Segment Start: Source material
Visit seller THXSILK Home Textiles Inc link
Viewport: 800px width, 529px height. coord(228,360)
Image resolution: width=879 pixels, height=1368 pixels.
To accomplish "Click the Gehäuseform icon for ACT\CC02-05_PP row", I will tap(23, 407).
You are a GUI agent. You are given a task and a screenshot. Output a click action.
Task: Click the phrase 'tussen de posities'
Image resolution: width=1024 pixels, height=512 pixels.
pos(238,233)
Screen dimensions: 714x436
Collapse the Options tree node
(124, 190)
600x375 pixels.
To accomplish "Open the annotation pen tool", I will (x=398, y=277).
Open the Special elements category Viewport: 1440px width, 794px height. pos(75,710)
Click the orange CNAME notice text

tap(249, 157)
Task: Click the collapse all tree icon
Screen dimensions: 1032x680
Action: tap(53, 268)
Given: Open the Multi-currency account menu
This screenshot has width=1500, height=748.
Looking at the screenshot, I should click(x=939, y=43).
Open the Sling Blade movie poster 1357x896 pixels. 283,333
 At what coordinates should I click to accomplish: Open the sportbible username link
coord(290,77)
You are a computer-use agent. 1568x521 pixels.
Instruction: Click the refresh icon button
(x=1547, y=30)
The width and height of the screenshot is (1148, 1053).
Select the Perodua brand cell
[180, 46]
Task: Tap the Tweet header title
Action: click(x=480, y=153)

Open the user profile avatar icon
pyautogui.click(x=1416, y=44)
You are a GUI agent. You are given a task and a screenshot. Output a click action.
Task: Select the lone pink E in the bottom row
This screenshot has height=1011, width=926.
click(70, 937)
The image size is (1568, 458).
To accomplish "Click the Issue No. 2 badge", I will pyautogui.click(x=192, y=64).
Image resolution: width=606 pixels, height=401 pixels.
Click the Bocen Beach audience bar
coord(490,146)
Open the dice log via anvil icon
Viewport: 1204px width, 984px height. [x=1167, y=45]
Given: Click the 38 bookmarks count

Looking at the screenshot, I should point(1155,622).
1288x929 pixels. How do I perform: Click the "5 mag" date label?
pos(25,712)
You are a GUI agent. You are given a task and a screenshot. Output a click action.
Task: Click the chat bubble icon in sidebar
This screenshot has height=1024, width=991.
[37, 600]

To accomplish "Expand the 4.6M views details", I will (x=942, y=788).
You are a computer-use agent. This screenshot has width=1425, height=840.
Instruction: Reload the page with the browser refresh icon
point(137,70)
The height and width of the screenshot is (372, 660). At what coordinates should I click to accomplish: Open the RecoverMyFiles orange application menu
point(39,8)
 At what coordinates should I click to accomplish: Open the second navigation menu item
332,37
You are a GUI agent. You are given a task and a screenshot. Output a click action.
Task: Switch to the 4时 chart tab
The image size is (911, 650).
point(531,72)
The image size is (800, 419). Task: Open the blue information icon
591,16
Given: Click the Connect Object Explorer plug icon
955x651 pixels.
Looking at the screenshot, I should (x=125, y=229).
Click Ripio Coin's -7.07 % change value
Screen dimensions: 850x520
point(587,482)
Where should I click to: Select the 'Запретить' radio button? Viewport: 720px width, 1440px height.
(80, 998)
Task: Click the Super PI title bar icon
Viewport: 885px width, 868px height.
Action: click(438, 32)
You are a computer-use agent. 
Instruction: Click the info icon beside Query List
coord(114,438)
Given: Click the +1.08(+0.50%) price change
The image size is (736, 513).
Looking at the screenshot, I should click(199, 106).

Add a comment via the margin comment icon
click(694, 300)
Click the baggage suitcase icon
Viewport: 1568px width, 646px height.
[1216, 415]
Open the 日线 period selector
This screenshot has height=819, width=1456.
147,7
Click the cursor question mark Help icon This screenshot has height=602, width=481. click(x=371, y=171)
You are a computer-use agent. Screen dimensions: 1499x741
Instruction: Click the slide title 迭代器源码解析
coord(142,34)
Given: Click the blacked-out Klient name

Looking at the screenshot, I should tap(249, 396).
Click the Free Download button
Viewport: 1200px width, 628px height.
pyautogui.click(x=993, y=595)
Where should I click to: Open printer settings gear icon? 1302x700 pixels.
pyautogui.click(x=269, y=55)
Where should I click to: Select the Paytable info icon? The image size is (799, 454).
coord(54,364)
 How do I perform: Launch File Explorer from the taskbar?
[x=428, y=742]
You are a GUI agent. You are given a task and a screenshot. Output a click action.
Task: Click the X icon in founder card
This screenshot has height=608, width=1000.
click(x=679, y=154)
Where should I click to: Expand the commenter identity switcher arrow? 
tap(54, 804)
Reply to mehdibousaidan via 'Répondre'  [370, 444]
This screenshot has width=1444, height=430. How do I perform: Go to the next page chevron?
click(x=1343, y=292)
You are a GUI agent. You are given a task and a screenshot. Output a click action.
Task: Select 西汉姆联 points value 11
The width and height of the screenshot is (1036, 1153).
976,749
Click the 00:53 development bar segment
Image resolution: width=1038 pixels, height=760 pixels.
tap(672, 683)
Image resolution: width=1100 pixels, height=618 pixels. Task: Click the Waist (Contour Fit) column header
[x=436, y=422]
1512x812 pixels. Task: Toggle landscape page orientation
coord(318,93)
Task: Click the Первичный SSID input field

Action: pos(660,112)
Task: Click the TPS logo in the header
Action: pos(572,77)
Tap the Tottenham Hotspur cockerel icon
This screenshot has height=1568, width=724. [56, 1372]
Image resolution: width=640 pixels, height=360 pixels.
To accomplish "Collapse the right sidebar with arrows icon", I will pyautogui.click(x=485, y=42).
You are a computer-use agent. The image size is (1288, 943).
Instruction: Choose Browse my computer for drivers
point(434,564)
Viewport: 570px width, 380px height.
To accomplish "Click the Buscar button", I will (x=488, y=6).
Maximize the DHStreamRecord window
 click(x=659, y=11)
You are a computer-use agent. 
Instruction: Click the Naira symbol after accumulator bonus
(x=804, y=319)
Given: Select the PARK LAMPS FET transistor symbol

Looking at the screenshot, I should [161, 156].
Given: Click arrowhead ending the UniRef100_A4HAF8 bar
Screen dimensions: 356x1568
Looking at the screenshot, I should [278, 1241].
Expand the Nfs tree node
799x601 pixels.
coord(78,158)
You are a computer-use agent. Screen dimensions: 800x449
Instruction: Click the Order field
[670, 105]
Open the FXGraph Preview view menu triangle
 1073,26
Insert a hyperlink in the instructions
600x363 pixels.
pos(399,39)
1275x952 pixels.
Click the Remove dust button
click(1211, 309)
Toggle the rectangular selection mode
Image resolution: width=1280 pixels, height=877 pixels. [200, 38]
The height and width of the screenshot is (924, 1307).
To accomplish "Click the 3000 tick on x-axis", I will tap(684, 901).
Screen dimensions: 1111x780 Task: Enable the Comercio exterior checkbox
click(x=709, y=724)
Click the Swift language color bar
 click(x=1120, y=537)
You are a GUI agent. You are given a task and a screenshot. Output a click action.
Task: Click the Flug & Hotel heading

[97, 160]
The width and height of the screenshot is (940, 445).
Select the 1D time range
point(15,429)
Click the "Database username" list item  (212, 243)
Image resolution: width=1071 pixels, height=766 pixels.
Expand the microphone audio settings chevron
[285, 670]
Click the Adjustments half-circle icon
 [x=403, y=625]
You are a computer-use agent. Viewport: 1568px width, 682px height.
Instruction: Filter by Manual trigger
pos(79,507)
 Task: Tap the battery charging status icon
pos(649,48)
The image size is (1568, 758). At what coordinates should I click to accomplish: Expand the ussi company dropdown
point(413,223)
Segment End: Source material
■ Instructions to follow:
Lines with "will" in the records above: copy every one of them.

■ Your solution:
To accomplish "Click the Gehäuseform icon for ACT\CC02-05_PP row", I will tap(23, 407).
To accomplish "Open the annotation pen tool", I will (x=398, y=277).
To accomplish "Click the Issue No. 2 badge", I will pyautogui.click(x=192, y=64).
To accomplish "Expand the 4.6M views details", I will (x=942, y=788).
To accomplish "Collapse the right sidebar with arrows icon", I will pyautogui.click(x=485, y=42).
To accomplish "Click the Buscar button", I will (x=488, y=6).
To accomplish "Click the 3000 tick on x-axis", I will tap(684, 901).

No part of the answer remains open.